Gallery blurb:

‘End Game’ is an ongoing collaboration between Todd McMillan and Zoë Sadokierski through which the artists attempt to understand widespread apathy toward environmental issues. The prints in ‘End Game Part 1: Possible Cost of Complacency’ (June 2017) explored nonchalance towards human-induced climate change. No less ambitious or bleak, ‘End Game Part 2: Sleep Well’ focuses on the escalating extinction rates of animal species, including humans.

Todd and Zoë inform and respond to each other’s work through conversations and shared readings. ‘End Game: Part 2’ draws on ideas from Margaret Atwood’s fictional trilogy ‘Maddaddam’ and Yuval Noah Harari’s book Sapiens: A Brief History of Humankind.

Harari describes Homo sapiens as ‘an ecological serial killer’ and suggests our apathy is in part due to ignorance:

Long before the Industrial Revolution, Homo sapiens held the record among all organisms for driving the most plant and animal species to their extinctions. We have the dubious distinction of being the deadliest species in the annals of biology. Perhaps if more people were aware of the First Wave and Second Wave extinctions, they’d be less nonchalant about the Third Wave they are part of. If we knew how many species we’ve already eradicated, we might be more motivated to protect those that still survive. (82)

Atwood speculates about a future in which humans are responsible for mass extinction and, through genetic engineering, unleash hybrid creatures that may cause our own extinction. Atwood says her fictional trilogy “does not include any technologies or biobeing that do not already exist, are not under construction, or are not possible in theory.”
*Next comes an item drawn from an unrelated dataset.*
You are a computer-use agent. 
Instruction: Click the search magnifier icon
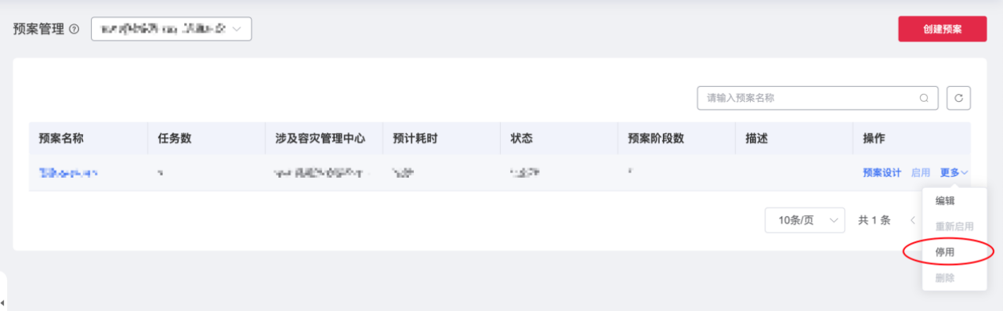924,98
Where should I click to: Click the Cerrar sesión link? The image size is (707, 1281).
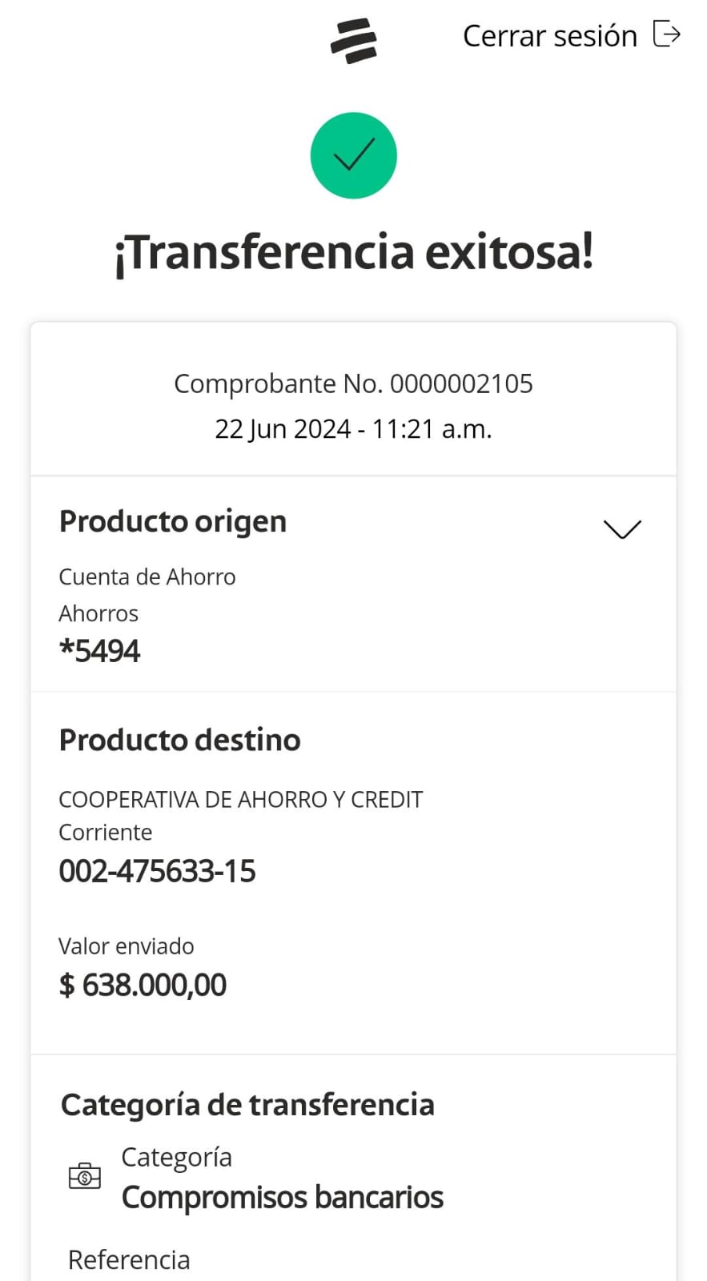point(549,36)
Responding to these authors, Zoë’s speculative diagrams ask us to question how long Homo sapiens have left on the planet, and how much of the animal kingdom we’ll take down on the way. Sleep well.

Note that I have only displayed my own work on this site, not Todd’s video work.

 

 

Abstract for an academic paper I’m writing about this work:

This suite of ‘speculative diagrams’ visualises ideas from Margaret Atwood’s Maddaddam trilogy (2003-13), through which Atwood speculates on the future impact of bio-engineering. Atwood’s novels are populated by hybrid creatures which she uses to draw attention to environmental and ethical consequences of humans meddling with the natural world. Atwood states that her fictional trilogy “does not include any technologies or bio being that do not already exists, are not under construction, or are not possible in theory.” The speculative diagrams are designed to bridge the gap between Atwood’s fictional bio-beings and the real-world science they are based on.

The diagrams are visual interpretations of Atwood’s writing, grafted with additional scientific information. They are designed using graphic and material strategies that intend to surprise and engage viewers, and to provoke further speculation on the key themes of Atwood’s novels such as genetic modification and climate change, which are urgent issues in the world today.

Within the essay, each diagram is accompanied by annotated process work which led to the final visualisations. In laying bare the design process, the essay highlights the significance of graphic and material considerations that are part of designing information visualisations. It offers critical language to explain how information visualisations can function as narrative devices. This is a direct response to Johanna Drucker’s assertion that information visualisation is under-theorised and requires scholars to develop critical languages that help explain the “graphics that predominate in the networked environment.” (2014)

This work contributes to an emerging zone of scholarly activity, in which information visualisation is adopted as a comparative tool for text analysis. As a comparative tool, visualisation has been used to show the relationships between texts and the contexts in which they are written, such as Stefanie Posevec’s ’Writing Without Words’, Ben Fry’s ‘Preservation of Favoured Traces’ and Stanford University’s ‘Mapping the Republic of Letters’. These visualisations illuminate the semantic structure of given texts (Posavec), the writing process (Fry) or cultural context in which the texts were produced (Republic of Letters). The diagrams described in this essay offer another comparative approach – drawing ‘visual correlations’ between a novel and the research that it draws upon. In all these comparative approaches, the visualisations function as ‘paratexts’: they provide thresholds of interpretation to the texts they relate to.

Drucker, J. 2014. Graphesis: Visual Forms of Knowledge Production. Cambridge, MA: Harvard UP.